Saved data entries
::::

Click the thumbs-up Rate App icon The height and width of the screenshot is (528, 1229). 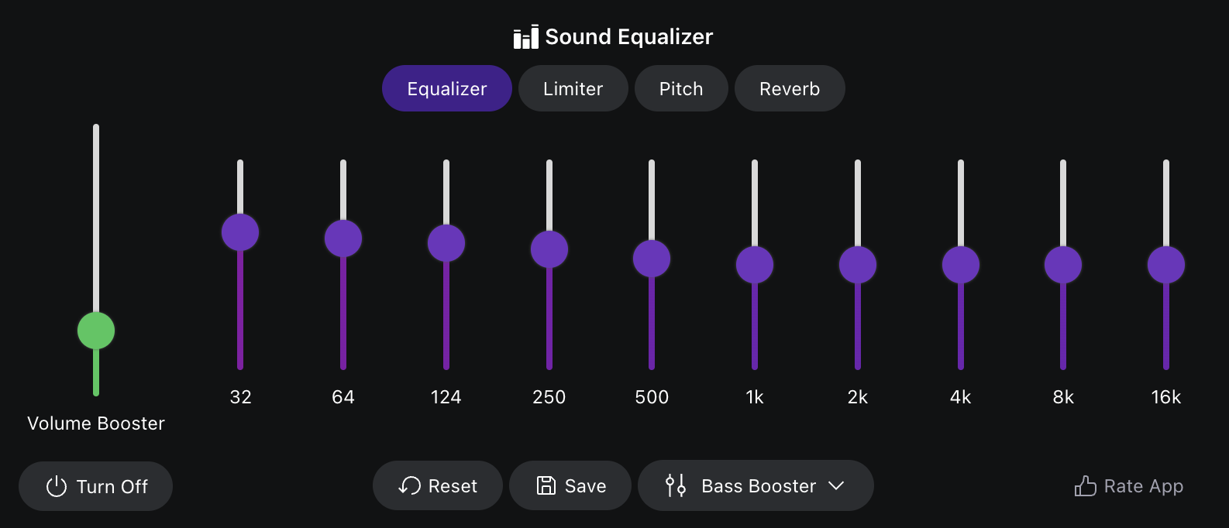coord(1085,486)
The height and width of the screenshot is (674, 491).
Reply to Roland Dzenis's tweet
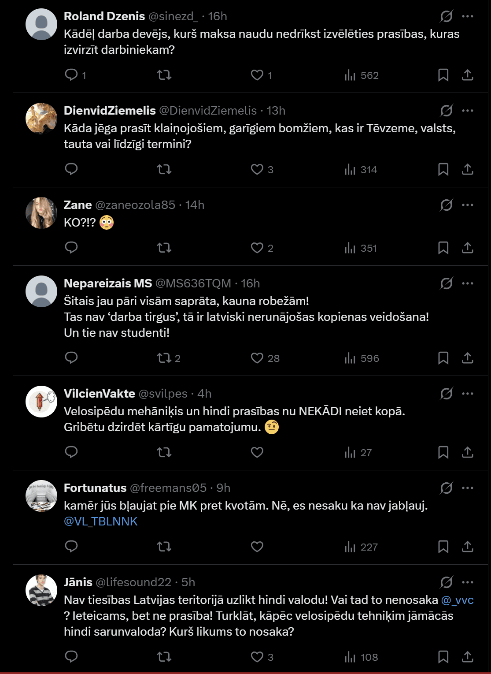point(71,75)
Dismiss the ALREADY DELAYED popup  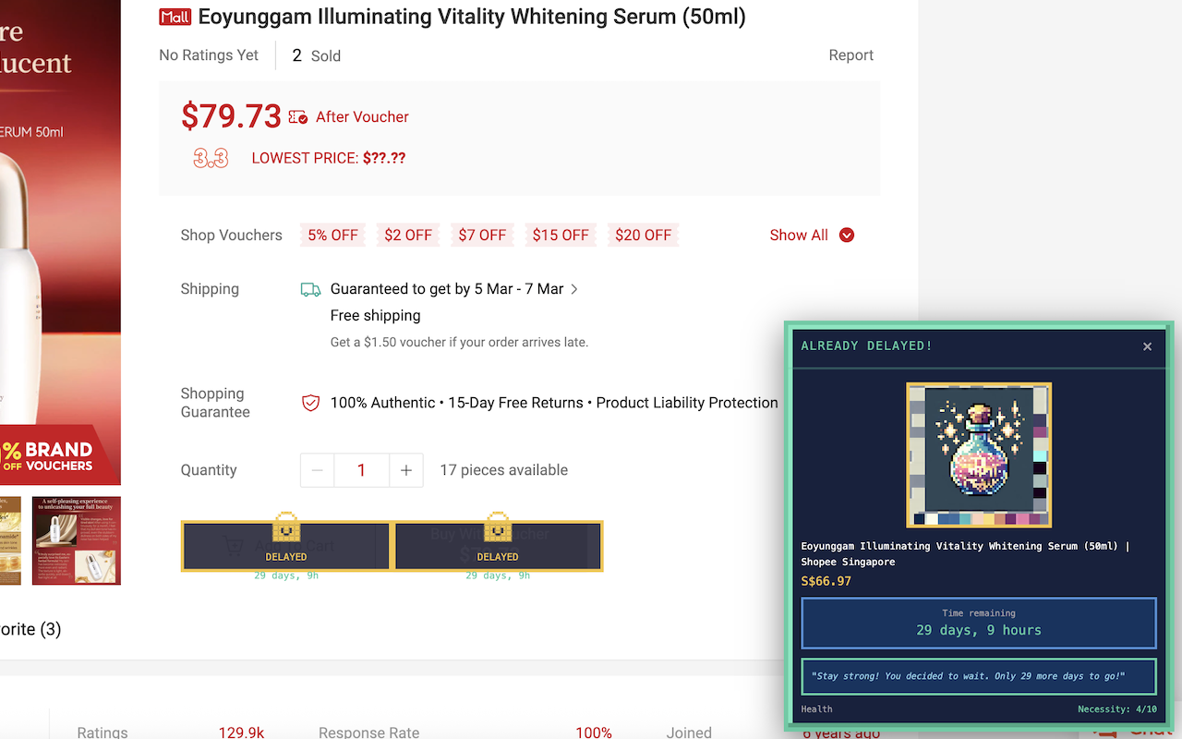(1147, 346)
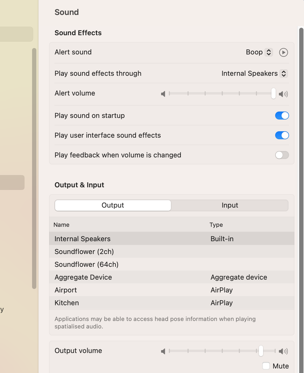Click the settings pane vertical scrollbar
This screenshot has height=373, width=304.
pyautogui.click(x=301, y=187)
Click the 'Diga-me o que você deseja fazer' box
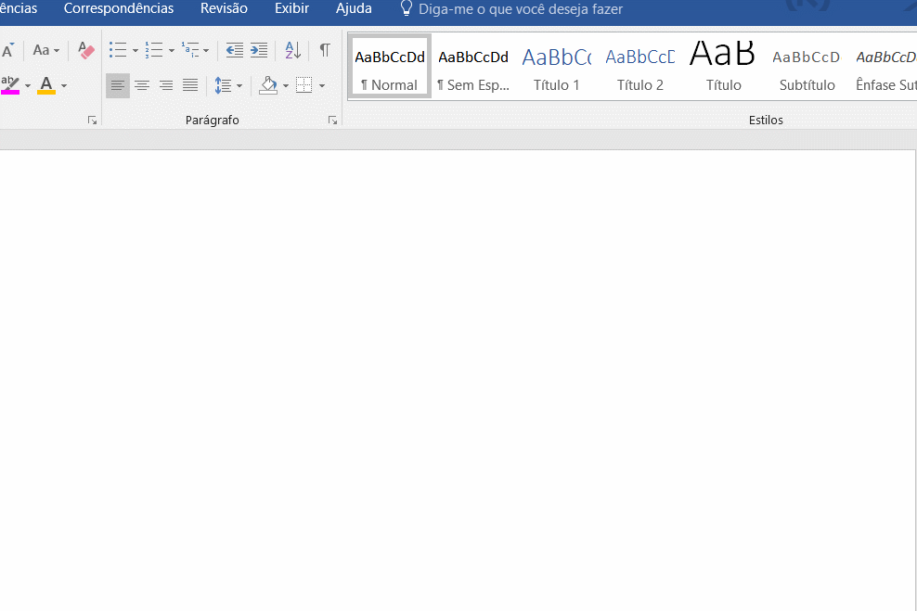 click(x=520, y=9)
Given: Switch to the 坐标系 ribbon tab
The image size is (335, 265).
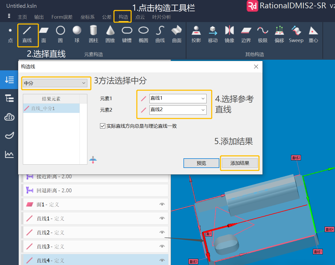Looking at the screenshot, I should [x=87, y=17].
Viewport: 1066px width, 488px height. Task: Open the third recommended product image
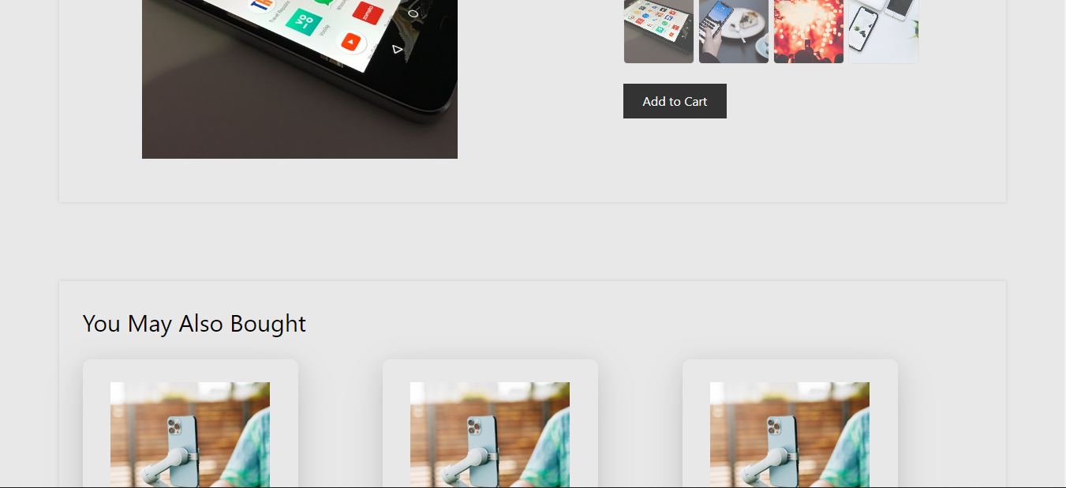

::::

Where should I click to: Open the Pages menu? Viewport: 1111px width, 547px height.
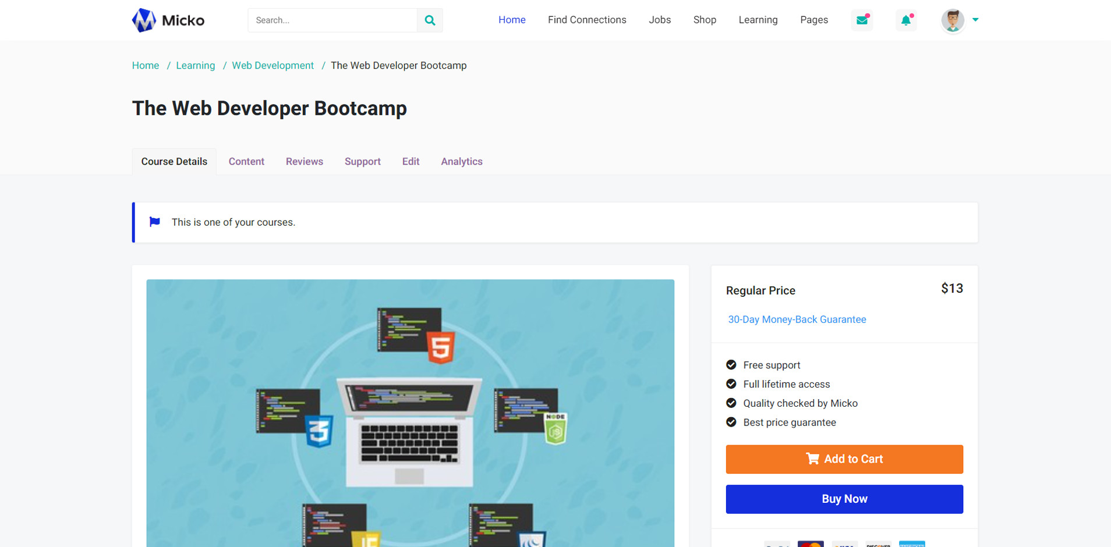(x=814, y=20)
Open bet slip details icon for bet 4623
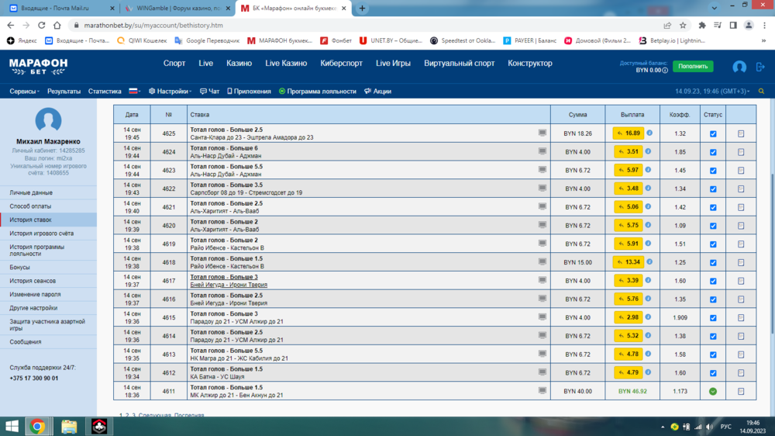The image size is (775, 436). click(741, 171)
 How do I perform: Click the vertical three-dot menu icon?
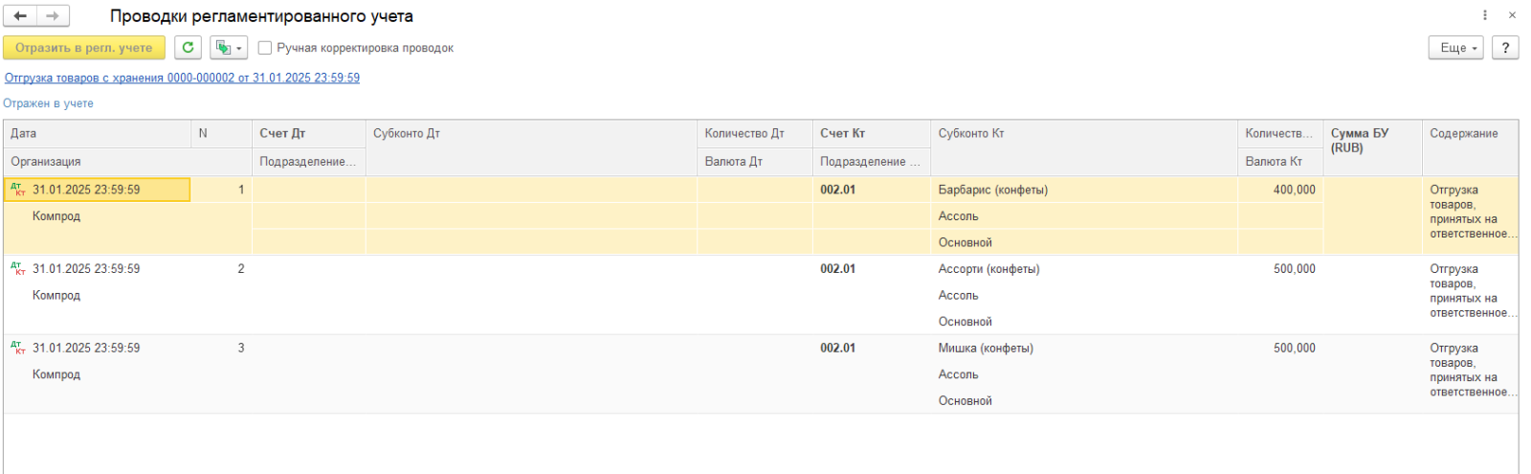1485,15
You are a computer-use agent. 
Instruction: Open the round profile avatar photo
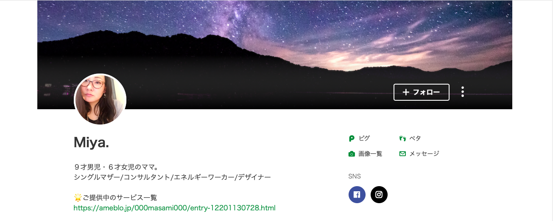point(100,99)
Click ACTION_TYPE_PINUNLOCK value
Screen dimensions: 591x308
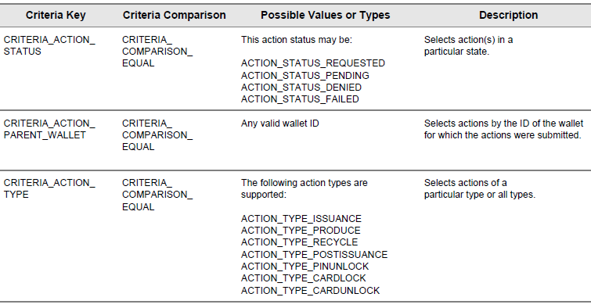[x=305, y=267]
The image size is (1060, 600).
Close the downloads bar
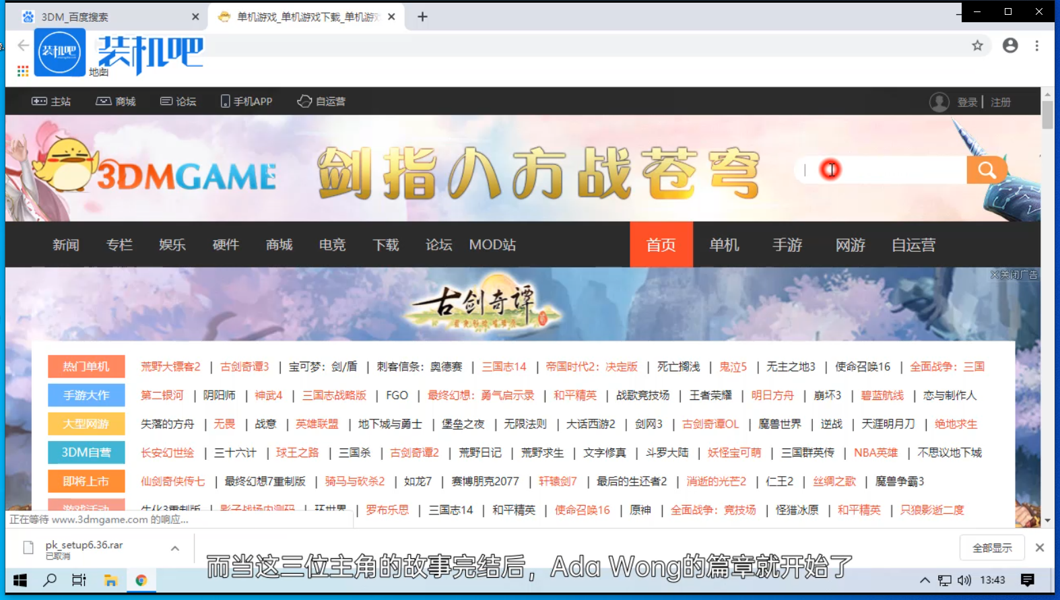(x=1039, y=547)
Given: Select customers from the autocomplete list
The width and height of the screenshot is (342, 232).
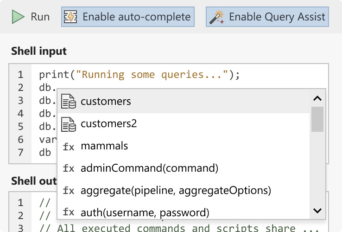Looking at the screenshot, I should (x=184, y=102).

::::

Exercise:
Working from the entries above, please transcribe only the lines from the line with "The image size is (335, 265)." through the line with "Viewport: 1066px width, 488px", exactly, with both end lines and without pictures.

The completed task:
The image size is (335, 265).
Looking at the screenshot, I should [x=87, y=17].
Viewport: 1066px width, 488px height. Task: Open the third recommended product image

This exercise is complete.